I experienced all these emotions in a moment, something I had never experienced before, like I said it was absolute chaos. In the midst of this barrage of emotions I realised something seemingly obvious but we generally lack true appreciation of, that is how fragile life is. This is a fear that has often haunted me especially so recently with Covid-19 pandemic, scary thoughts often creep into my mind. One can only imagine the thoughts that flooded my mind in this moment concerning my sister in Germany not too far from where the young boy apparently the same age as her died under mysterious circumstances and who's death death shall most likely forever remain a mystery, the thoughts concerning myself and my nuclear family that I started in a foreign country. The plan has always been to move back home after accumulating a fair amount of wealth, however I started questioning whether it was worth it at all thinking of the words of a wise man who said "money ain't life". The most worthy realisation I had was how something seriously needs to be done that will inflict real change, that is the realisation that prompted me to put ink on paper and wright this in my journal, it is the same realisation that prompted me share this story with you and let you know that there is an entire continent of people that needs your help. Please just start by sharing this story with others, that might be the first step to the changes that may make this world a better place, maybe the pen is indeed stronger than the knife.

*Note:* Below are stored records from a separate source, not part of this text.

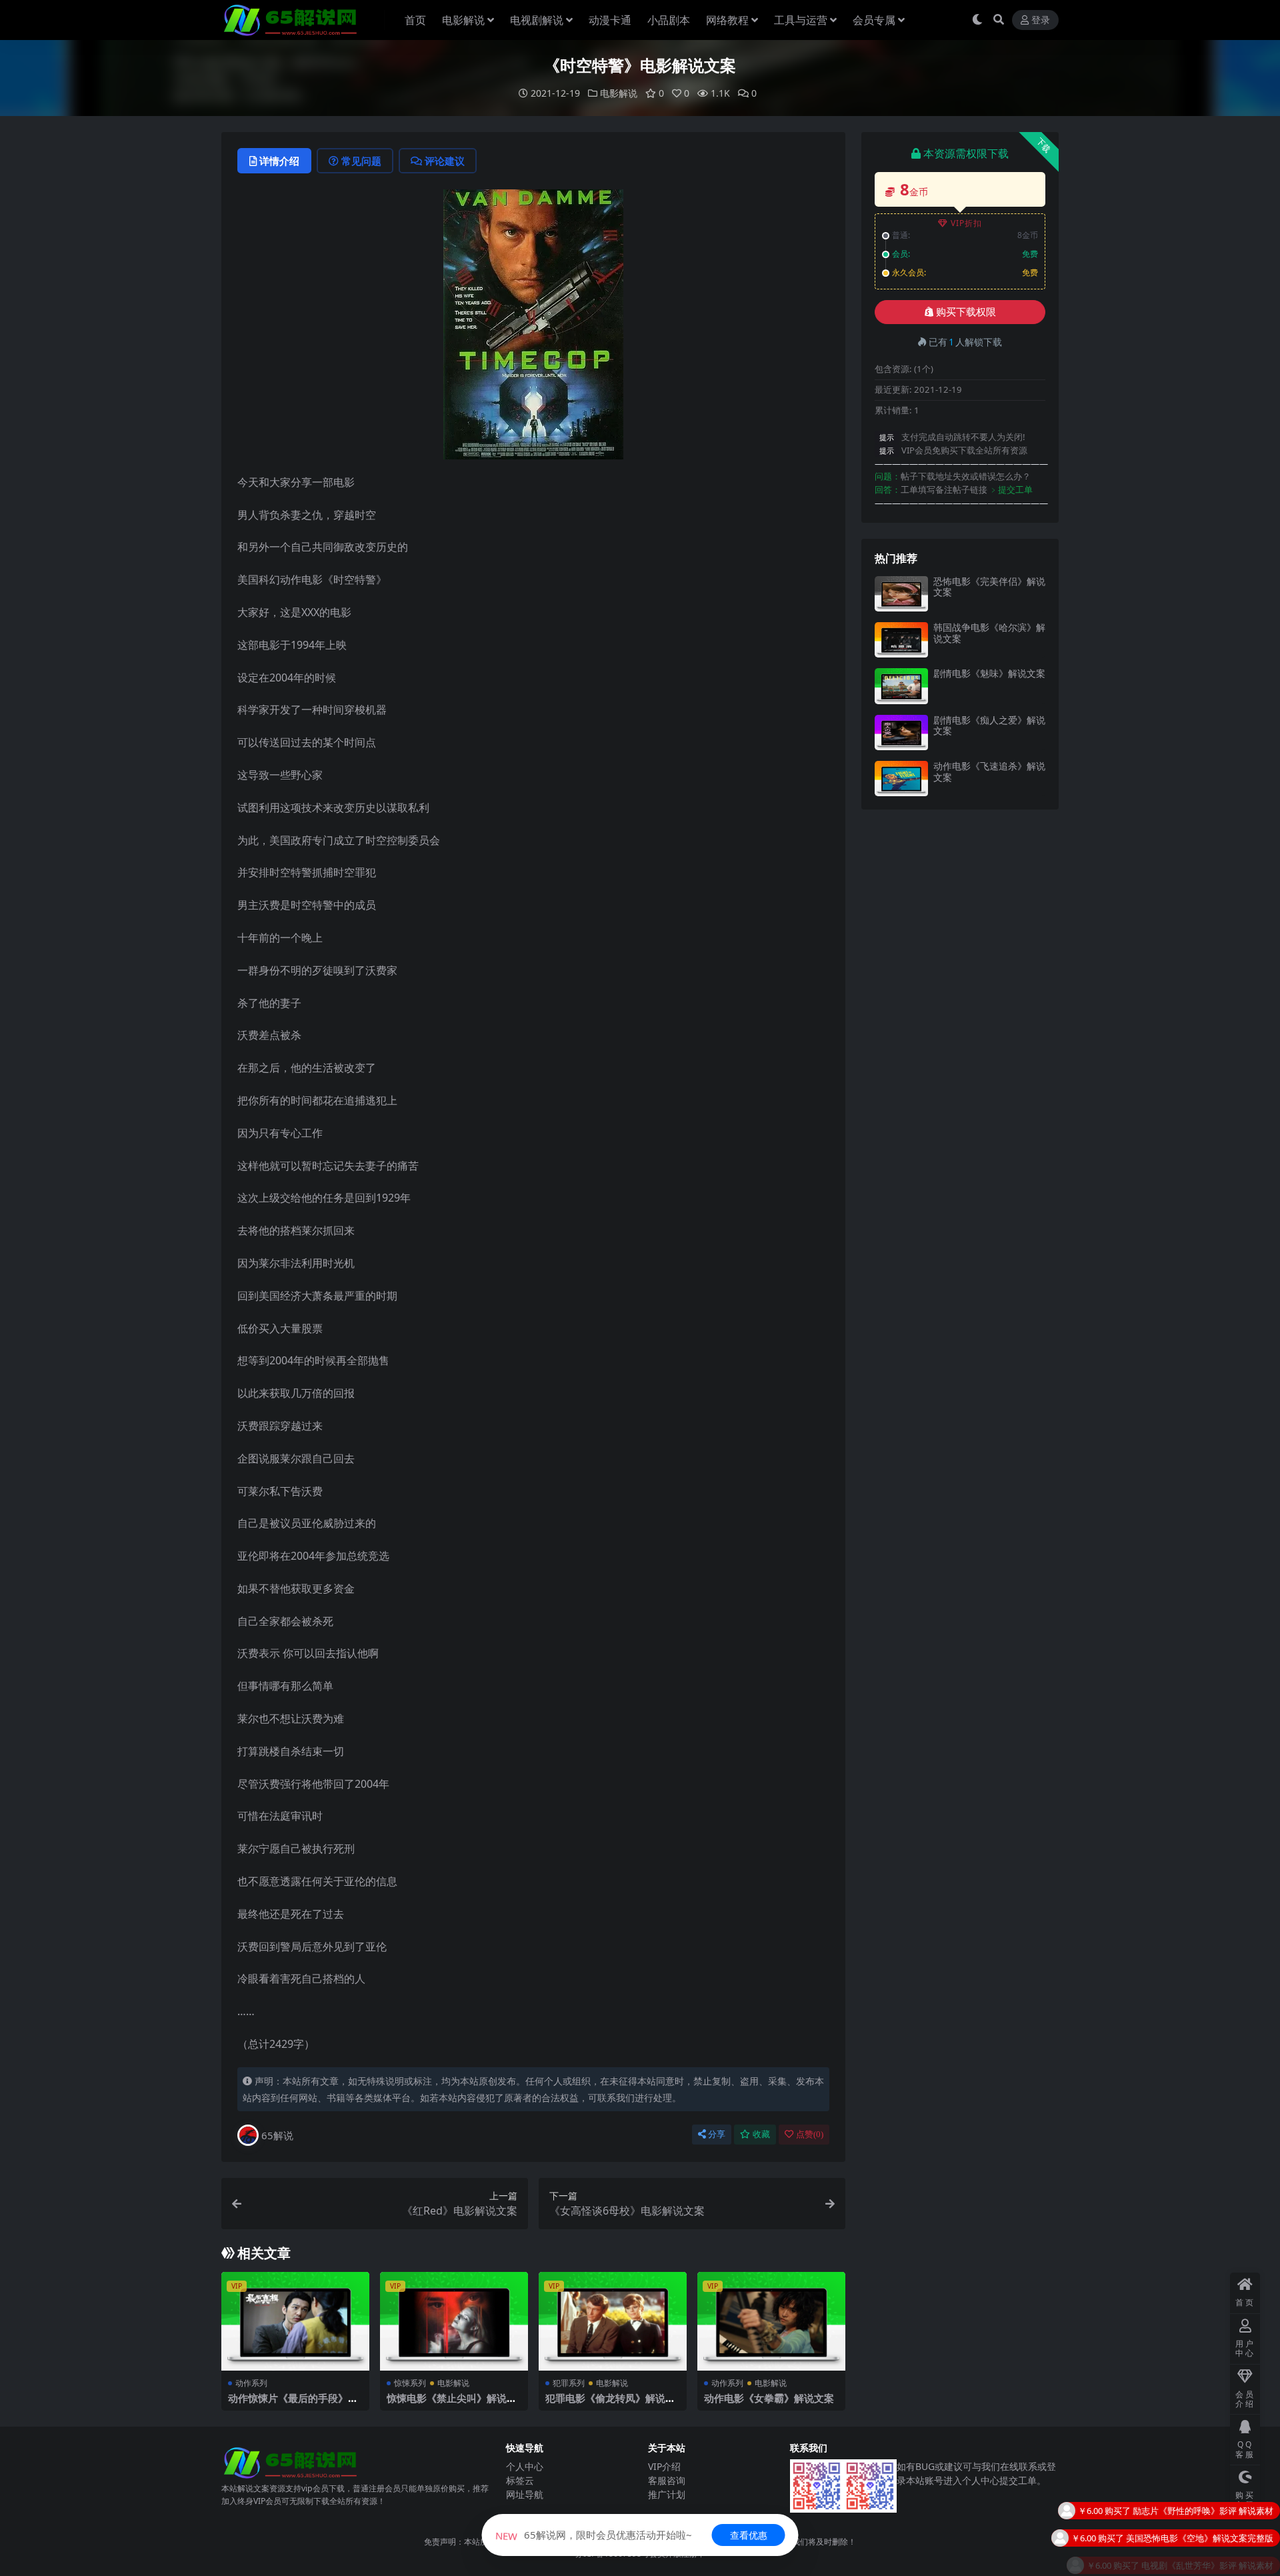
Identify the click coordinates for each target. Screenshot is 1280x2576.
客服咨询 (666, 2480)
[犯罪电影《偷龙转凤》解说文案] (613, 2321)
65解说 (277, 2135)
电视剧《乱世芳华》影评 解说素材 (1207, 2530)
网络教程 (727, 20)
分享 (716, 2134)
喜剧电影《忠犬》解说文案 (1221, 2557)
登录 (1040, 20)
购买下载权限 (966, 312)
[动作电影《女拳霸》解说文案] (771, 2321)
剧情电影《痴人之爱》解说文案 (989, 726)
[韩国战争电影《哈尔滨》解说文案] (901, 640)
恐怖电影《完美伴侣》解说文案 (989, 587)
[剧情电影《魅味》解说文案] (901, 686)
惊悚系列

It might be just me but unlike a face to face conversation, video calls tend to end with an awkward goodbye. This is when the frustration kicked in, the frustration that I was having this conversation with my mother who probably at that point needed a hug way more than I did, she's got two of her babies and a grandbaby in foreign lands I couldn't even start to imagine what she must have been going through and how she felt, yet I could not do such a simple thing as embrace her, I'm sitting there some eleven thousand plus kilometres from her across the Indian Ocean feeling utterly useless. It is overwhelming as parts of the conversation involves her describing how more and more unbearable the economic rot in our country is becoming and I know at the back of my head that she depends on the remittance I send her from this far away land just to survive. This of course just makes me angrier at our failed government at home until a deep sense of powerlessness takes over, there is only one me and they are a gang with an army and guns.